C’est un leurre que de croire à une alternance démocratique par les urnes, au pays des Bongo
Dès lors, l’on peut comprendre pourquoi Ali Bongo a eu le triomphe modeste après la validation des résultats. L’on peut aussi comprendre pourquoi il s’est empressé de se montrer disponible pour partager le butin du très vraisemblable hold-up électoral. L’on peut croire qu’il l’a arraché des mains de son propriétaire légitime, à coups d’instrumentalisation de toutes les institutions du Gabon, y compris l’institution militaire qu’il a eu le temps de phagocyter depuis l’époque de son père où il dirigeait le ministère de la Défense.
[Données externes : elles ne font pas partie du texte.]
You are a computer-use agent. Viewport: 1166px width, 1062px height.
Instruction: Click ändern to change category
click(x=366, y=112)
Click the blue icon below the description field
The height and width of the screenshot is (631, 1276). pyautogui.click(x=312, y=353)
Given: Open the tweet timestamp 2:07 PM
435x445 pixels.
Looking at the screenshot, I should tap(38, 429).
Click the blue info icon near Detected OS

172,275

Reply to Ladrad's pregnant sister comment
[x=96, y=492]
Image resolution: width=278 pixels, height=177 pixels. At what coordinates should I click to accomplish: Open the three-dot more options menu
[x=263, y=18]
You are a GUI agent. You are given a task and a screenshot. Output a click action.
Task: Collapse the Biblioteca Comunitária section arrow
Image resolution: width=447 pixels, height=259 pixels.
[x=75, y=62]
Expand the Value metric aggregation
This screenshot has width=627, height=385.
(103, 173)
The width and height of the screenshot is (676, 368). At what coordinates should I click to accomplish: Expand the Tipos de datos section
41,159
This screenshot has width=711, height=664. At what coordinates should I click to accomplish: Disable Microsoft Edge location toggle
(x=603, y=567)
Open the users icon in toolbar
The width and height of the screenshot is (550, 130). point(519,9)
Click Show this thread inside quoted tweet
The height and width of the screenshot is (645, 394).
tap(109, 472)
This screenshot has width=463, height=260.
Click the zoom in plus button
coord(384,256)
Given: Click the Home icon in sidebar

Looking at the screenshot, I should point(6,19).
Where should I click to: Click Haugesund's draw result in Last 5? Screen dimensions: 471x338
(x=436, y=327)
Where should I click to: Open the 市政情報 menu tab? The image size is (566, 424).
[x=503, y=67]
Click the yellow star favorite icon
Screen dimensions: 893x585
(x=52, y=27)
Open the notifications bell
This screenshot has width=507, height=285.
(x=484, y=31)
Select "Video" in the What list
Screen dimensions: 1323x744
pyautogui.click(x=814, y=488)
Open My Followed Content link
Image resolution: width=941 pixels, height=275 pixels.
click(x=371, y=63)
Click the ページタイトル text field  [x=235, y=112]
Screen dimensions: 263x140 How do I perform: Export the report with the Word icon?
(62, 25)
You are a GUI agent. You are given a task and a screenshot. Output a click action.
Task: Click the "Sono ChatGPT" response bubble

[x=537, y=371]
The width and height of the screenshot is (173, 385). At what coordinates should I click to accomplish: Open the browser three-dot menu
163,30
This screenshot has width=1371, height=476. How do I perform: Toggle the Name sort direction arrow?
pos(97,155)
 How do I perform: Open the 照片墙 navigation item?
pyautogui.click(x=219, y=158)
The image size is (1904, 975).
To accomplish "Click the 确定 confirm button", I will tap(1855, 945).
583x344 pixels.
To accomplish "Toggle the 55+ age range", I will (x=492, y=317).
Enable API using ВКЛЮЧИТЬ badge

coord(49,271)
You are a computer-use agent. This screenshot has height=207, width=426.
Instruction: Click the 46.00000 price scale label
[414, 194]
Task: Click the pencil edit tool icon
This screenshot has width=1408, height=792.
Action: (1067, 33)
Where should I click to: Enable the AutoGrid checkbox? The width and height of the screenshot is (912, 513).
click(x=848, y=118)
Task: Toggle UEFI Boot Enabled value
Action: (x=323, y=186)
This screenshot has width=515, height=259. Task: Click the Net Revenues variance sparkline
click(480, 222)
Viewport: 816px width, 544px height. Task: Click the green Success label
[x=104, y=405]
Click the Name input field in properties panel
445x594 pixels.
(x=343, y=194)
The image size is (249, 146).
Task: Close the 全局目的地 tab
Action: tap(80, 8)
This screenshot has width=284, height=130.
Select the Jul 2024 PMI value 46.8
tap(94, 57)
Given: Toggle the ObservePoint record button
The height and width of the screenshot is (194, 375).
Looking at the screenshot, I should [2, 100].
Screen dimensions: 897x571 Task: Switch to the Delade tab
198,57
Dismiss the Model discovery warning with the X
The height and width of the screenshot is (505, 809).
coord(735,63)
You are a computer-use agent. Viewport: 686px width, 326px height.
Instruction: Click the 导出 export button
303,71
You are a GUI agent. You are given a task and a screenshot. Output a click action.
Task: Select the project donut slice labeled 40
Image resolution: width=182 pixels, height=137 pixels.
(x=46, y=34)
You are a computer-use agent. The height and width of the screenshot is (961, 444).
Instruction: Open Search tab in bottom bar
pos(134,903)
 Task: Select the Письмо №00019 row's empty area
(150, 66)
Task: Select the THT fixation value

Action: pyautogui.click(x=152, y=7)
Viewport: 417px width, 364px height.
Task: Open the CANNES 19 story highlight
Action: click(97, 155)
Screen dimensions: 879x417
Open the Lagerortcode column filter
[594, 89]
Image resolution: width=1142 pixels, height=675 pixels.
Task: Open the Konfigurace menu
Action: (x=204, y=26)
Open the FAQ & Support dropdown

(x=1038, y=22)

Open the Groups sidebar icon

Dans ces conditions, c’est un leurre que de croire à une alternance démocratique par les urnes, au pays des Bongo. C’est également un leurre que de croire que la Communauté internationale que Jean Ping vient d’inviter « à prendre toute la mesure de la situation au Gabon aujourd’hui », peut installer la démocratie dans ce pays, à la place des Gabonais. La Communauté internationale ne peut que dénoncer, mais n’ira pas jusqu’à faire le boulot en lieu et place du peuple gabonais. Et ce dernier serait mal inspiré de croire Bongo fils sur parole, quand il prend l’engagement de prendre langue avec l’opposition et les forces vives à l’effet de revenir sur le mode de scrutin et le caractère illimité du mandat présidentiel. Car, l’on peut avoir l’impression que c’est une stratégie pour éteindre l’incendie du moment. De la même manière, l’appel du pied qu’il lance aux opposants pour les impliquer dans la gestion du pouvoir, est un véritable piège. Jean Ping et ses camarades sauront-ils l’éviter ? L’avenir nous le dira. Déjà, Ali Bongo a laissé entendre qu’il a entrepris des contacts. Et au regard de l’attitude de bien des opposants sous nos tropiques, prompts qu’ils sont à accourir à la soupe, l’on peut craindre que certains opposants gabonais ne soient pas disposés à cracher sur l’offre de Bongo. Mais ce dernier doit se convaincre de la chose suivante, et c’est une des grandes leçons de cette présidentielle : les Gabonais commencent à être lassés par la dynastie des Bongo. De ce point de vue, on peut dire que la nuit a beau être longue, le jour finira par se lever.
« Le Pays »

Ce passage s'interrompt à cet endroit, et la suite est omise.